La Commission européenne a sommé vendredi la plateforme numérique chinoise TikTok, très populaire auprès des jeunes, de revoir son fonctionnement "addictif", sous peine d'une amende qui pourrait atteindre 6% de son chiffre d'affaires mondial.
TikTok enfreint le règlement de l'UE sur les services numériques (DSA), a conclu la Commission au terme d'une enquête préliminaire. La conception de cette application exploite les vulnérabilités psychologiques des utilisateurs, plaçant leur cerveau en mode "pilote automatique" et réduisant leur capacité d'autocontrôle, selon l'exécutif européen. Cette décision est la toute première au monde à établir une norme juridique concernant le "design addictif" d'une plateforme numérique.
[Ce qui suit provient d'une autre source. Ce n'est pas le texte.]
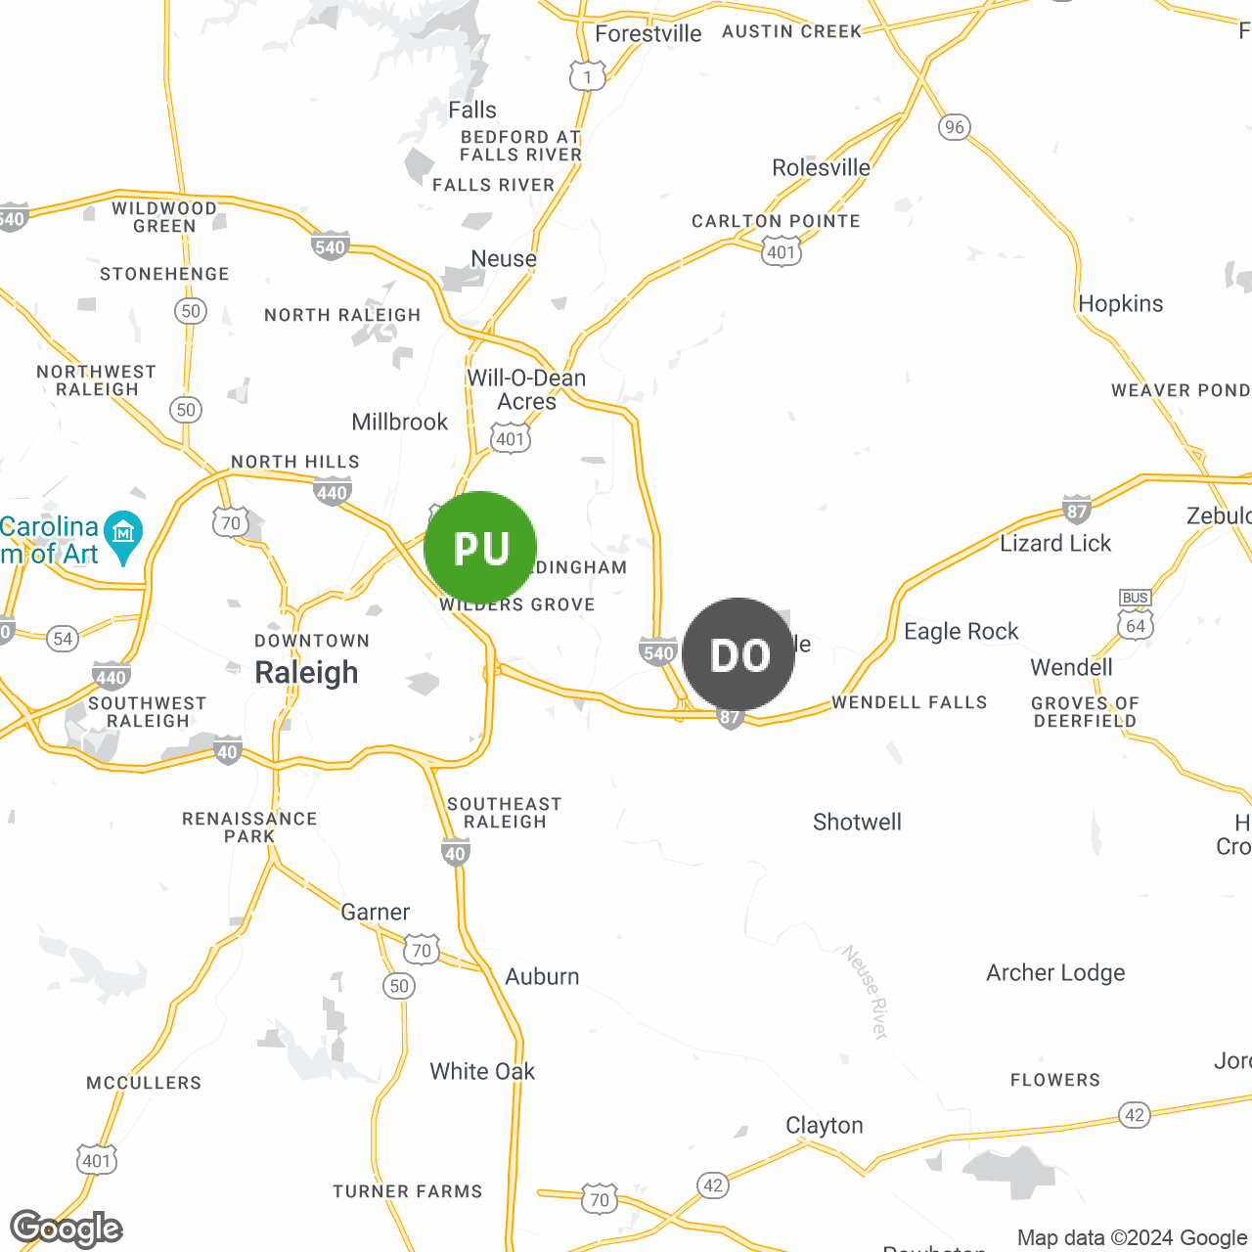Click the green PU pickup marker
Viewport: 1252px width, 1252px height.
pyautogui.click(x=480, y=548)
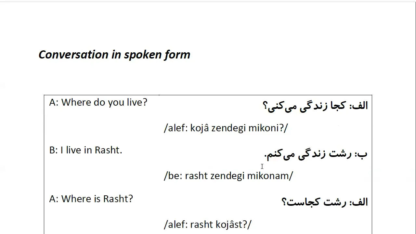Click the Persian line 'ب: رشت زندگی می‌کنم.'

(x=316, y=153)
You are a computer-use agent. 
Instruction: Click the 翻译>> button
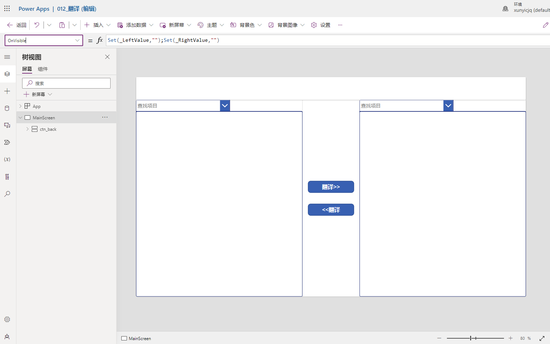pyautogui.click(x=331, y=187)
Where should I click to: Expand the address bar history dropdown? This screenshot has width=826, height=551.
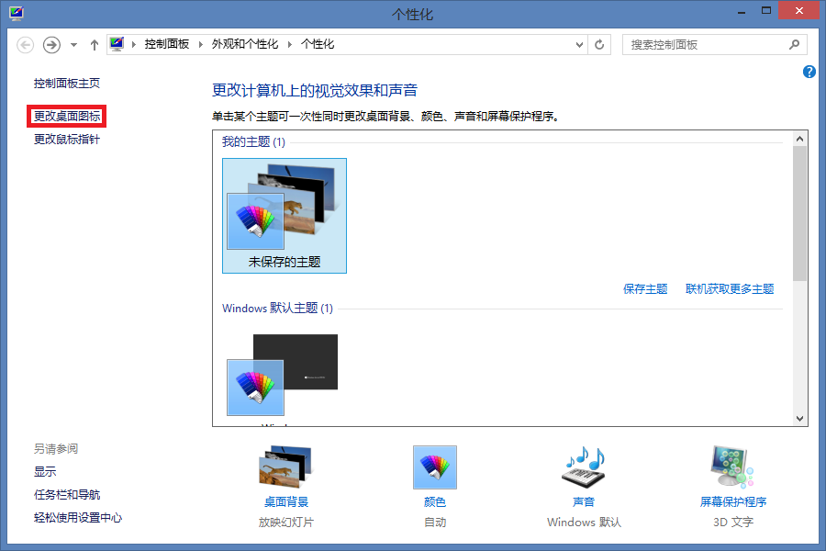579,45
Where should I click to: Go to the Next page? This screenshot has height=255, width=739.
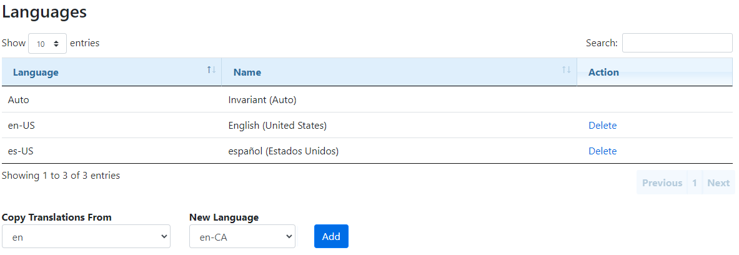[x=718, y=183]
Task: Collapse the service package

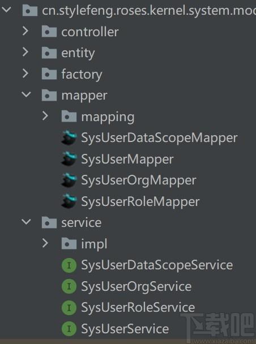Action: (x=26, y=222)
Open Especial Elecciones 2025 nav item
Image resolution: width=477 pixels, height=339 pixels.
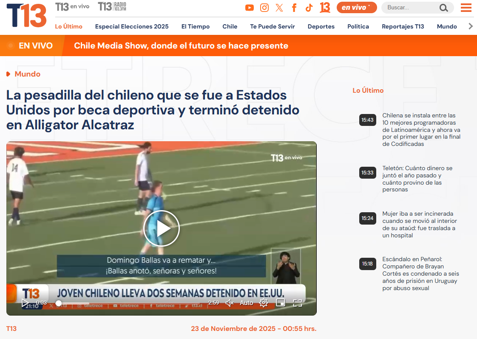[x=132, y=26]

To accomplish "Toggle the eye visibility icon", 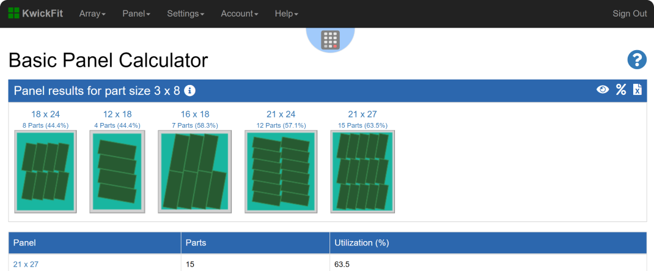I will coord(603,90).
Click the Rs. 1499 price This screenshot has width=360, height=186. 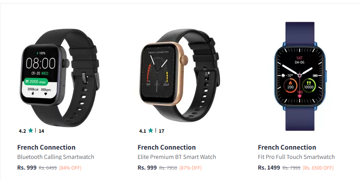[269, 168]
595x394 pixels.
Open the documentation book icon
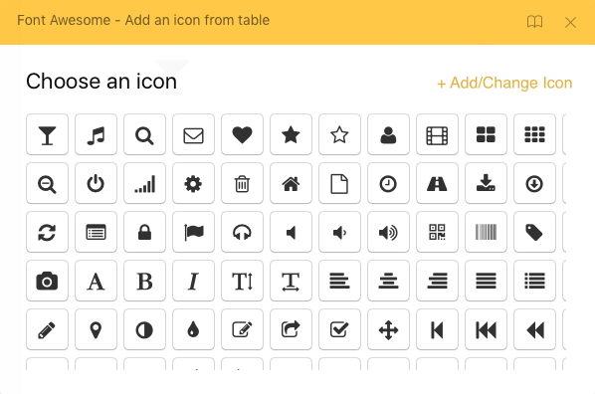click(534, 22)
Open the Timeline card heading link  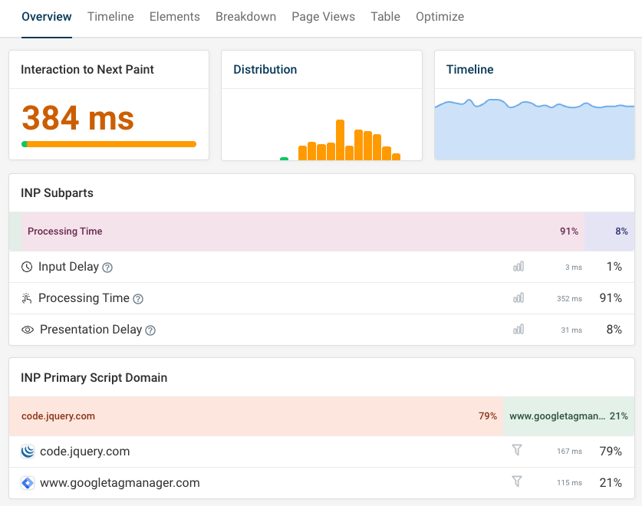469,70
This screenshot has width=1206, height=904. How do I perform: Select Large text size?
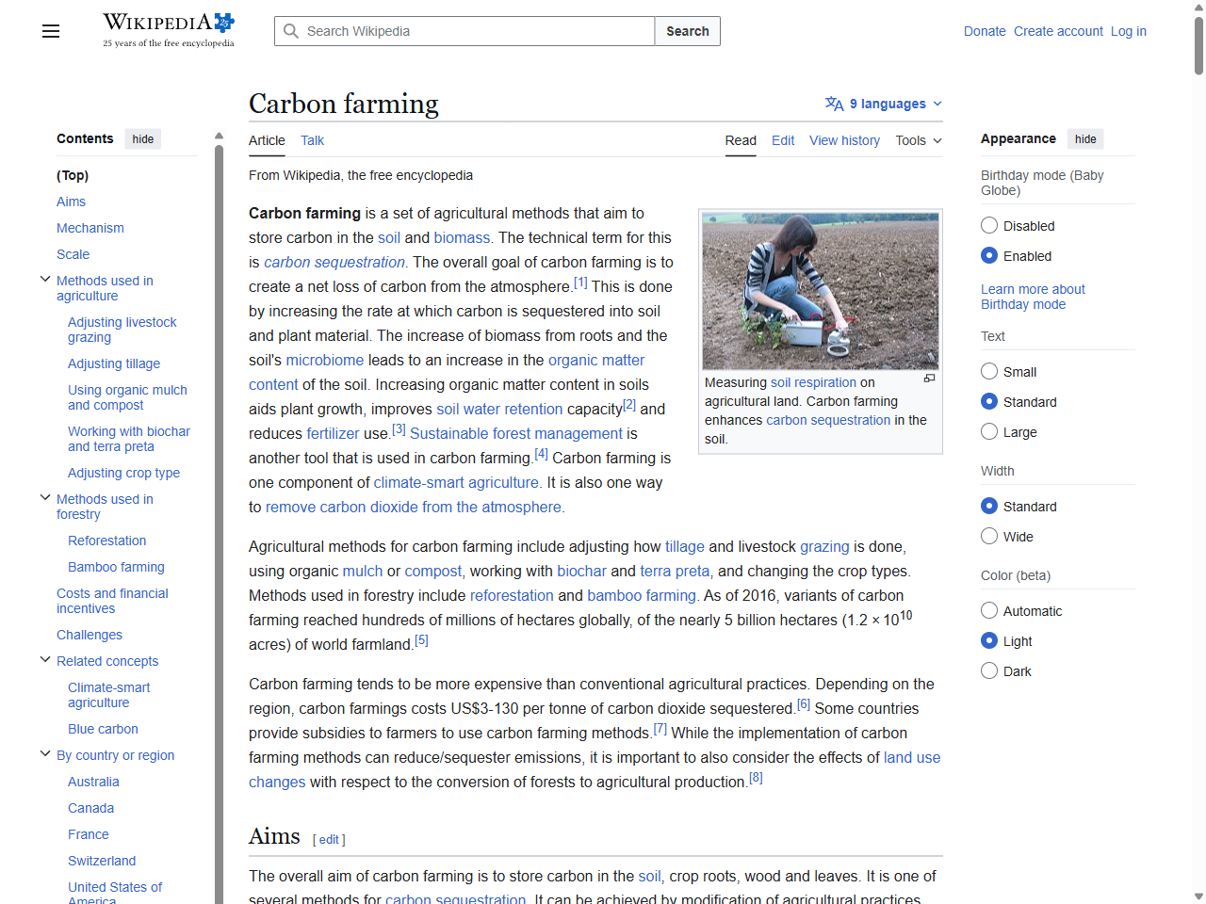989,431
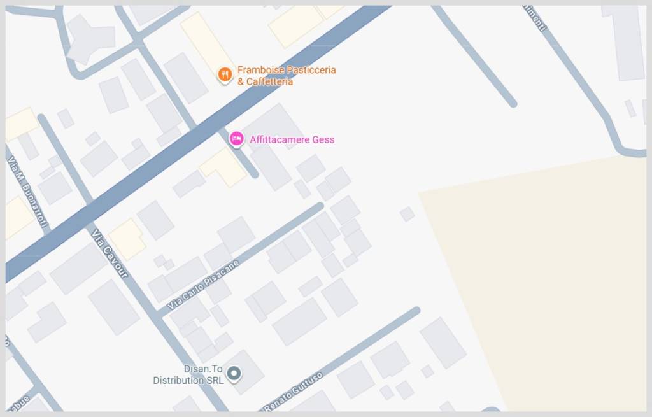Click the small isolated square building near beige area
Screen dimensions: 652x417
pos(407,214)
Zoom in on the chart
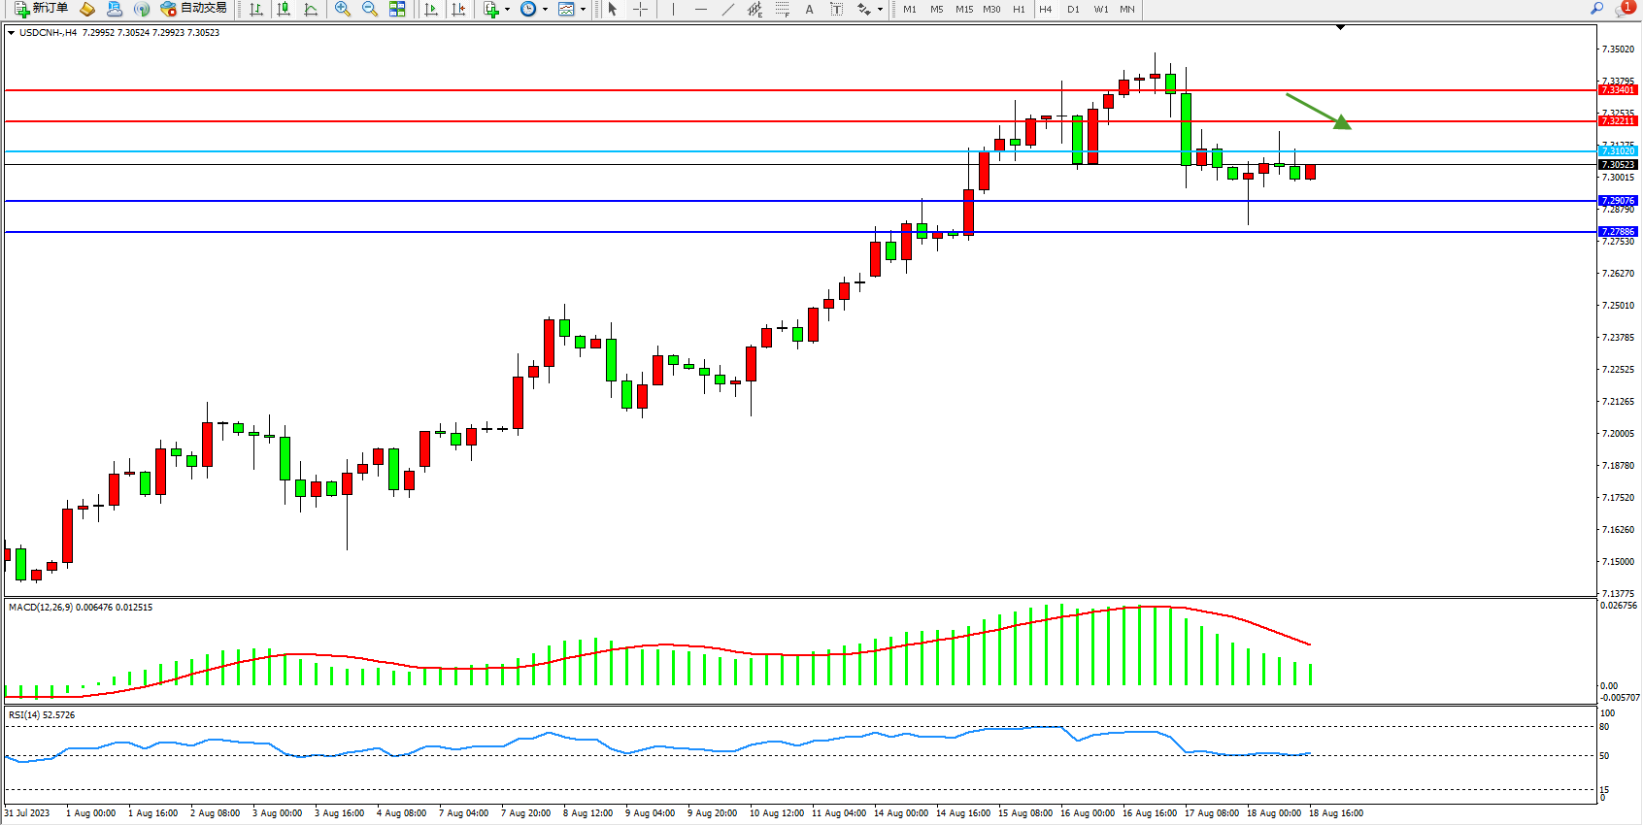The image size is (1643, 826). pyautogui.click(x=343, y=9)
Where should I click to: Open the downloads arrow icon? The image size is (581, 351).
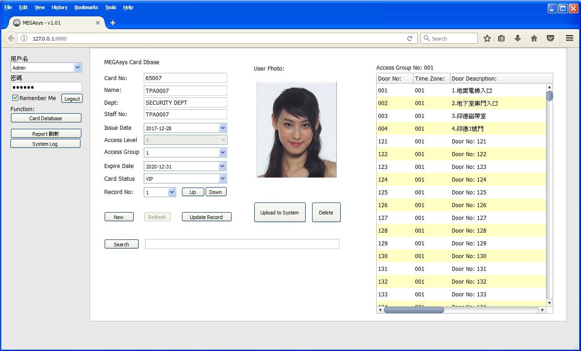(x=518, y=39)
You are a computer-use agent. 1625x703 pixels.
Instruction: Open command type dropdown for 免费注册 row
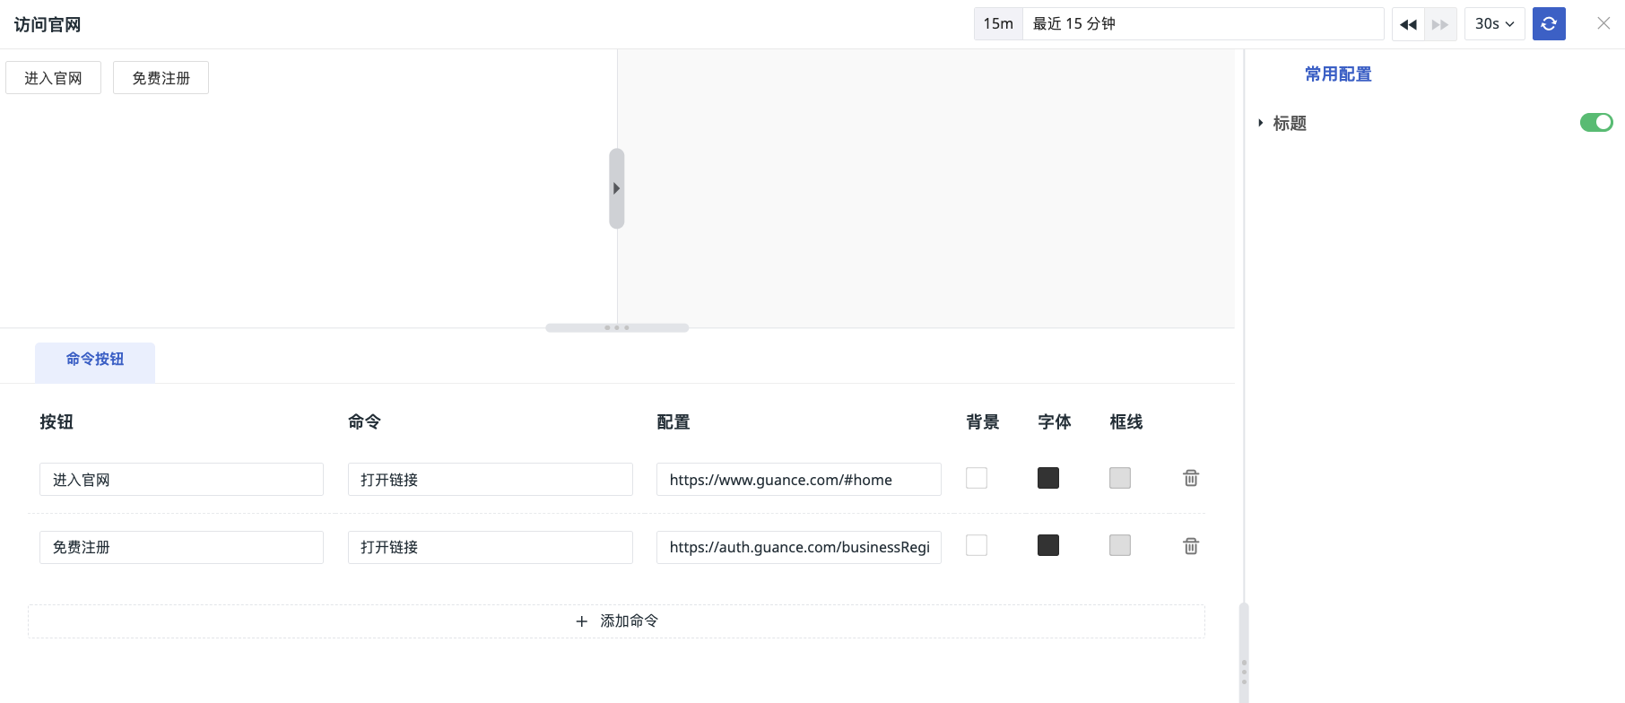point(490,547)
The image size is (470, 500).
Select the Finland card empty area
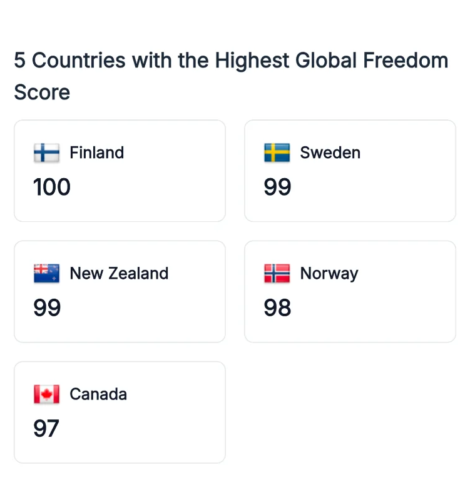coord(160,188)
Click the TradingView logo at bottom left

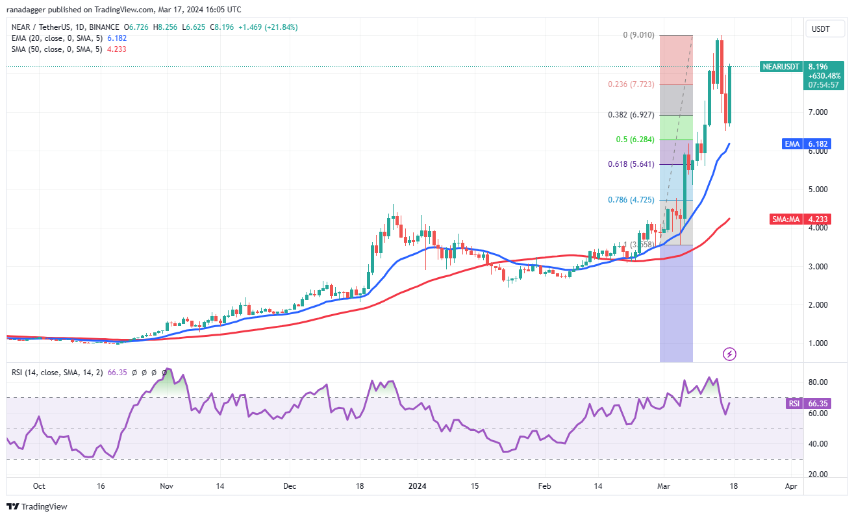[38, 506]

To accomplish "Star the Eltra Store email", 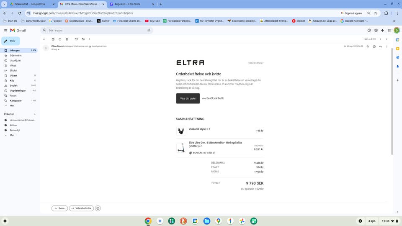I will point(368,46).
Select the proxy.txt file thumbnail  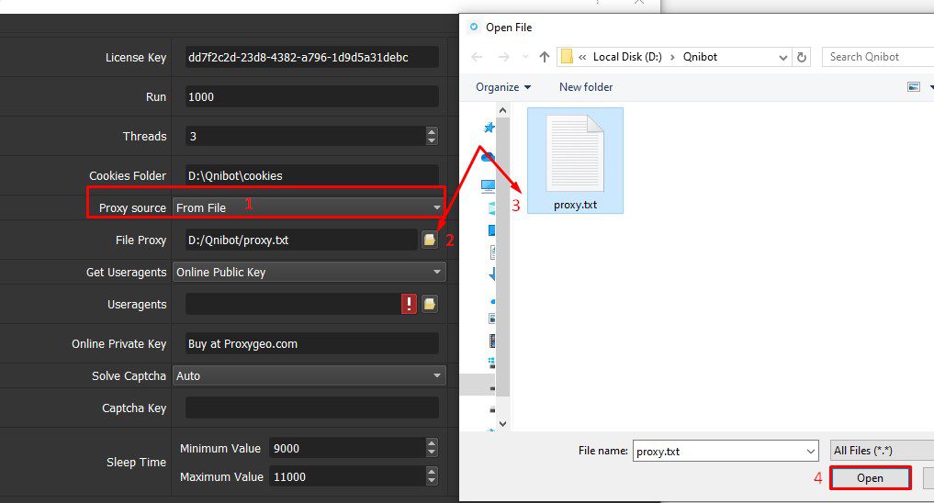pos(575,161)
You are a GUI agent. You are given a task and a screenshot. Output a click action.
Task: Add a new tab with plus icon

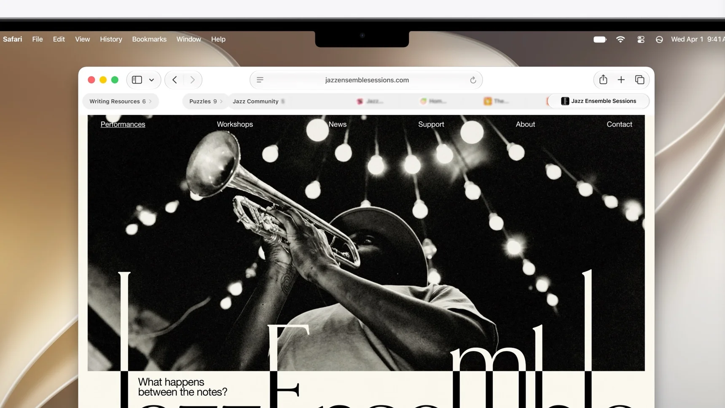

Sont ciblés en particulier le défilement perpétuel ("scroll"), la lecture automatique, les notifications push et le système de recommandation fortement personnalisé.
La Commission juge que TikTok a négligé les risques pour la santé mentale des mineurs, ignorant des indicateurs critiques comme la fréquence d'ouverture de l'application ou son utilisation nocturne.
Les mesures d'atténuation en place ne sont pas suffisantes pour contrer la nature extrêmement addictive de l'outil, a souligné un haut fonctionnaire européen préférant garder l'anonymat. Ainsi, les limites de temps d'écran sur la plateforme sont faciles à contourner avec un code préétabli aussi simple que 1234, par exemple. L'exécutif a cité un rapport parlementaire français montrant que 8% des enfants de 12 à 15 ans passaient plus de 5 heures par jour sur l'application.
Bien que l'accent soit mis sur les mineurs, les griefs de la Commission concernent également les "jeunes adultes vulnérables", une catégorie de risque distincte prévue par le DSA.
À ce stade, la Commission estime que TikTok doit désactiver le scroll perpétuel, instaurer des "pauses écran" efficaces, y compris pendant la nuit, et modifier son système de recommandation.
"La dépendance aux réseaux sociaux peut avoir des effets néfastes sur le développement mental des enfants et des adolescents", souligne la vice-présidente de la Commission Henna Virkkunen. "Le DSA rend les plateformes responsables des effets qu'elles peuvent avoir sur leurs utilisateurs. En Europe, nous appliquons notre législation afin de protéger nos enfants et nos citoyens en ligne."
ByteDance, maison-mère de TikTok, dispose désormais d'un droit de défense pour répondre à ces conclusions. Si l'infraction est confirmée, l'amende pourra atteindre 6% de son chiffre d'affaires mondial.
Cette étape s'inscrit dans une enquête ouverte en février 2024, dont d'autres volets sur la transparence publicitaire et l'accès aux données ont connu des avancées fin 2025.
Deux éléments de cette enquête n'ont pas encore fait l'objet de conclusions préliminaires. Il s'agit de l'assurance de l'âge: la Commission vérifie si TikTok empêche efficacement les mineurs de mentir sur leur âge. L'effet de "terrier de lapin" est également visé, cet enfermement des utilisateurs sur l'app lorsqu'ils voient défiler des vidéos jugées adaptées à leurs intérêts par l'algorithme.